Data records

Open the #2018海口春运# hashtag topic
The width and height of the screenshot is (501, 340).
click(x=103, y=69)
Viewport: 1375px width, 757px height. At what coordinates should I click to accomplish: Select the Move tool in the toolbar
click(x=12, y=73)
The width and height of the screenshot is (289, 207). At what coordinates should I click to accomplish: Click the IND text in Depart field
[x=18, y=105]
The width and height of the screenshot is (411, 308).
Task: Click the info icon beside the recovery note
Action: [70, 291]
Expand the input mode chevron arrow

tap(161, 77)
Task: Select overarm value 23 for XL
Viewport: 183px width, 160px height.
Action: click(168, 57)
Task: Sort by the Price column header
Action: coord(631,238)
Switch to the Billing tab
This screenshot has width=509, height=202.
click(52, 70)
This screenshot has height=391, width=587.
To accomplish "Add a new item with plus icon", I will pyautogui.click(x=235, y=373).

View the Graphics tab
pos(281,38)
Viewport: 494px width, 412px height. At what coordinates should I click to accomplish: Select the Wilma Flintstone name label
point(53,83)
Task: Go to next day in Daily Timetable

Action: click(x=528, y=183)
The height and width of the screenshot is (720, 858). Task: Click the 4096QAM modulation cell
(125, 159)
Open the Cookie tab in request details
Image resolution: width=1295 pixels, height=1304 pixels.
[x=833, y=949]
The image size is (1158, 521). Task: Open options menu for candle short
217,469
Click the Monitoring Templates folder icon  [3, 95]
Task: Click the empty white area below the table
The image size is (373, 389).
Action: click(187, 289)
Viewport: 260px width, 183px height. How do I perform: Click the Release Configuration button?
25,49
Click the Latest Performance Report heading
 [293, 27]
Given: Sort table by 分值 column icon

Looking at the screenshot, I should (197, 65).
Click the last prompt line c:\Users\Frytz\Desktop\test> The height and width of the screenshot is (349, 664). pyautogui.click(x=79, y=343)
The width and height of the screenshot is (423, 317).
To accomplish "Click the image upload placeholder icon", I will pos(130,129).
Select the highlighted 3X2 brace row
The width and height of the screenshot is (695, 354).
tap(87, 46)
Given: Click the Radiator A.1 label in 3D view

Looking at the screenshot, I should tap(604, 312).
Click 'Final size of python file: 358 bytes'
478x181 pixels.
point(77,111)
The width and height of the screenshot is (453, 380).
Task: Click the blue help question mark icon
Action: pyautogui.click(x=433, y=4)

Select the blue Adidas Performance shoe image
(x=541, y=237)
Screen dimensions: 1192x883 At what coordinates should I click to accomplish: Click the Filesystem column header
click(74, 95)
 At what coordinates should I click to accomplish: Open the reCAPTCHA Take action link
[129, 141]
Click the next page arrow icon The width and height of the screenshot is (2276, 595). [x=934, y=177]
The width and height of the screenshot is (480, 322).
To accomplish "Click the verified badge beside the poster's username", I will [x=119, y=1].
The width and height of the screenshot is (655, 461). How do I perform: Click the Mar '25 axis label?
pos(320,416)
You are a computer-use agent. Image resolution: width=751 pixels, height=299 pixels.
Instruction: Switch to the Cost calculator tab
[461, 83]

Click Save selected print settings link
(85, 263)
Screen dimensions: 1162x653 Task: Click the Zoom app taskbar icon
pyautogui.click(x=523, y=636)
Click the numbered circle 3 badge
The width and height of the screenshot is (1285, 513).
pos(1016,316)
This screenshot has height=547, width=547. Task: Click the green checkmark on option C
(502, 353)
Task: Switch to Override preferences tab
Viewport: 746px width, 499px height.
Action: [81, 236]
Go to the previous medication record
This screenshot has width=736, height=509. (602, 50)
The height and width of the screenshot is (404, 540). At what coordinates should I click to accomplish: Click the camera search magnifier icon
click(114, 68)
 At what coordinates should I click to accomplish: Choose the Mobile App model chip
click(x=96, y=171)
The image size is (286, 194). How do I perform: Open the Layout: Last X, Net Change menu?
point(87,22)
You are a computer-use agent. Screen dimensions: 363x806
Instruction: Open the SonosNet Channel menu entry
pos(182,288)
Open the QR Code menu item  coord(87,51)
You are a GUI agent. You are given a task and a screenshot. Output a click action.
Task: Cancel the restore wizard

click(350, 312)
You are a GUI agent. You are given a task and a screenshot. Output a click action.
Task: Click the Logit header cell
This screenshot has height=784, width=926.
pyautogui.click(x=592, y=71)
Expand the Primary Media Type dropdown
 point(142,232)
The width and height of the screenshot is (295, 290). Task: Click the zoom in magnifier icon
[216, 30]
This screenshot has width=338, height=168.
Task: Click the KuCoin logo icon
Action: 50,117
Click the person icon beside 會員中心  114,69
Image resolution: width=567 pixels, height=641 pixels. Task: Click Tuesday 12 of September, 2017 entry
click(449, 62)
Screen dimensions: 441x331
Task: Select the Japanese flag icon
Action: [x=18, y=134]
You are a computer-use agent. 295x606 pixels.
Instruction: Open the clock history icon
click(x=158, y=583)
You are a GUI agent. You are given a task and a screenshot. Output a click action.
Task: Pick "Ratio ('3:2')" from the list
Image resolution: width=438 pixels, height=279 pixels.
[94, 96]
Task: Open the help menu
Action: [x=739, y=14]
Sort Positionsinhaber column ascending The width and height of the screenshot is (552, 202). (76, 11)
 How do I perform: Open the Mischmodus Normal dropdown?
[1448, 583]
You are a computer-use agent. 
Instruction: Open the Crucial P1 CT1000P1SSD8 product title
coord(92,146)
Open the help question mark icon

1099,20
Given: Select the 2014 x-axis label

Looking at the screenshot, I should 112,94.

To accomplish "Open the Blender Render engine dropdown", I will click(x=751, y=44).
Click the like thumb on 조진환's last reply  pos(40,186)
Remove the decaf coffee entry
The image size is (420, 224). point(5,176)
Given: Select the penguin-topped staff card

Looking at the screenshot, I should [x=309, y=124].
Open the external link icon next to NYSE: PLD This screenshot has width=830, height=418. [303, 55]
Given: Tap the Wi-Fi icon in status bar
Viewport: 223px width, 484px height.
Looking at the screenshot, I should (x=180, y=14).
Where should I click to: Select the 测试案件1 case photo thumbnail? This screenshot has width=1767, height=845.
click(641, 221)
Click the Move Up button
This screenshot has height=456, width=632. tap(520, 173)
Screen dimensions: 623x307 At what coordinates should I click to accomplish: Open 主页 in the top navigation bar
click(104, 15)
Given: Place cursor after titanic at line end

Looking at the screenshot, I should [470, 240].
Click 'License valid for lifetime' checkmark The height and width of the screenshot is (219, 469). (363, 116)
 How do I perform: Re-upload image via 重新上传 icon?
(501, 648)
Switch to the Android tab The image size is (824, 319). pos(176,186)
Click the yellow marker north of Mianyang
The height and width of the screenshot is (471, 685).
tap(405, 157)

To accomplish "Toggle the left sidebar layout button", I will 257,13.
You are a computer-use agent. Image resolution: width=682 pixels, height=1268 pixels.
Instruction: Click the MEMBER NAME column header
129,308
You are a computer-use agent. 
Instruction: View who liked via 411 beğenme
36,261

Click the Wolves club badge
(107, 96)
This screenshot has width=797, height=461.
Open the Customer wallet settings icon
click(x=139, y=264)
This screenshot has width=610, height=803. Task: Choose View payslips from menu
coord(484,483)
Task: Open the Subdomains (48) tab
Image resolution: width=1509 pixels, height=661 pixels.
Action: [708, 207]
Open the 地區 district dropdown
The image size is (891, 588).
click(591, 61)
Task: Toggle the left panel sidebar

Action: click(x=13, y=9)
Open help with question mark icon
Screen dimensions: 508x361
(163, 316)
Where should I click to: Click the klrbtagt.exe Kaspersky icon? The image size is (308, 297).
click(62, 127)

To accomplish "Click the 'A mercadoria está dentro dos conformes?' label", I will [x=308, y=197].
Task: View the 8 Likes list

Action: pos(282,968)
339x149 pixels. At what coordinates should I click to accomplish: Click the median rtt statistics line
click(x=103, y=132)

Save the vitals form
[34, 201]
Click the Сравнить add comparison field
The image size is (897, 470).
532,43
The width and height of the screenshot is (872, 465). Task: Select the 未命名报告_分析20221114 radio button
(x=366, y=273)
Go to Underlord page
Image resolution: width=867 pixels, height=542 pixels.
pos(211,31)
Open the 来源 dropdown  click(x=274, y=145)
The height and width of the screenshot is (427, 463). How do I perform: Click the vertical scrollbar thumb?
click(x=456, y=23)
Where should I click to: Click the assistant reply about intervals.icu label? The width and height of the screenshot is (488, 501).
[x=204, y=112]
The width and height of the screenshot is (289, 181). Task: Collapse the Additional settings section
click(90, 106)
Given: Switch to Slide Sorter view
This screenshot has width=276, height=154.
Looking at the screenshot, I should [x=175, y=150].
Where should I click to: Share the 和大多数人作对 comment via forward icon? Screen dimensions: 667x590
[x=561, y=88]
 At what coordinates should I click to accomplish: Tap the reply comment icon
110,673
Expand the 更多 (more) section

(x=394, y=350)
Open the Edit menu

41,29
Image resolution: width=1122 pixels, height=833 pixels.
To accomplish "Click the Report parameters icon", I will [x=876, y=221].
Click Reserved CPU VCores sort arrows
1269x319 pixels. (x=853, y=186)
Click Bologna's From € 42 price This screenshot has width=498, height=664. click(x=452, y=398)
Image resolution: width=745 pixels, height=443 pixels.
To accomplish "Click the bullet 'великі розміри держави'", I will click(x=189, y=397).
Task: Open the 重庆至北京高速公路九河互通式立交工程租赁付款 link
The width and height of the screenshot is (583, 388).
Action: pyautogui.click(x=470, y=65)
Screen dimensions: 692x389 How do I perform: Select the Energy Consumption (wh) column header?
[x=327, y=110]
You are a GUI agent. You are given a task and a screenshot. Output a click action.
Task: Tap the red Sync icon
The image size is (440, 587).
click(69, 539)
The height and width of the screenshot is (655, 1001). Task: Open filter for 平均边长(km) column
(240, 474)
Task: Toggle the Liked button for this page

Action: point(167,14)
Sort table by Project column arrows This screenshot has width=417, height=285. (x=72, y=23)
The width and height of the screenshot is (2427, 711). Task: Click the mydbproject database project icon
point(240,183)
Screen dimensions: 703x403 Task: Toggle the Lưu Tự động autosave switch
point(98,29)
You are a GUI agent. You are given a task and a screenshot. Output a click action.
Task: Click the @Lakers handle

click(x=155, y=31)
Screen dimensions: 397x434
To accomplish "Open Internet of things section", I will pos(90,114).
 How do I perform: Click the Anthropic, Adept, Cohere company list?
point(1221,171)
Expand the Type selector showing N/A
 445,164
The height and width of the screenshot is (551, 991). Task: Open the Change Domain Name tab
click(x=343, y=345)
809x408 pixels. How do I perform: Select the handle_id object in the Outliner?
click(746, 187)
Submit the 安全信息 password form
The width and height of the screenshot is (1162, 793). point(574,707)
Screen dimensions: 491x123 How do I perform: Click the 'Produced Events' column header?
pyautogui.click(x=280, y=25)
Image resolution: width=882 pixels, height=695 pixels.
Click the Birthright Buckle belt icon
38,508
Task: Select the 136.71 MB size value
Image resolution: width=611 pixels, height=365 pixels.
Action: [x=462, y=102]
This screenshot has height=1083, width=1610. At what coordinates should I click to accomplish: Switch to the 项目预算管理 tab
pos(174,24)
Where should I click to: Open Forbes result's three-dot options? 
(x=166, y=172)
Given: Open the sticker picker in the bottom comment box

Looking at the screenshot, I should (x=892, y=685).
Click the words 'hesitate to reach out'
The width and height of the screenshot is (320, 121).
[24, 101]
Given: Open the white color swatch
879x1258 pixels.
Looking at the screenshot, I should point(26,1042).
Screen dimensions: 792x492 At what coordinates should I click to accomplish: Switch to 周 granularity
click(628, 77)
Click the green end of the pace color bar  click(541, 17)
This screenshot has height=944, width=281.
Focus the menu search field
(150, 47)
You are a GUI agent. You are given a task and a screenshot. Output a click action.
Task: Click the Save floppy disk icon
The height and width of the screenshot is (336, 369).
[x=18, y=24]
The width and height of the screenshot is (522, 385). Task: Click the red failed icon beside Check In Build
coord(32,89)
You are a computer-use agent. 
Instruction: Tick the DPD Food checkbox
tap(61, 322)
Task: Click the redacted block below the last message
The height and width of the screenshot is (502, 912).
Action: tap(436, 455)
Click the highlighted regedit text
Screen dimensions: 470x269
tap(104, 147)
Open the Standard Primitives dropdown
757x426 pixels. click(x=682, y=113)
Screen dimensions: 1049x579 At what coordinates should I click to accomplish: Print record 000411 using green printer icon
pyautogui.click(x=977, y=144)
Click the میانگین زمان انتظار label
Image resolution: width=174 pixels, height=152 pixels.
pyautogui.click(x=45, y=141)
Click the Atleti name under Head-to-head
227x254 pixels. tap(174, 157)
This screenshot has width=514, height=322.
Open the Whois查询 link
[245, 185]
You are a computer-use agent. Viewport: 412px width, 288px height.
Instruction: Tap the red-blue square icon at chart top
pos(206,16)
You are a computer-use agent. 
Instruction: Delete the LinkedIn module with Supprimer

Required work — The word to find is "value". Copy every line of the data that holds it.

Response box —
Task: Select overarm value 23 for XL
Task: Select the 136.71 MB size value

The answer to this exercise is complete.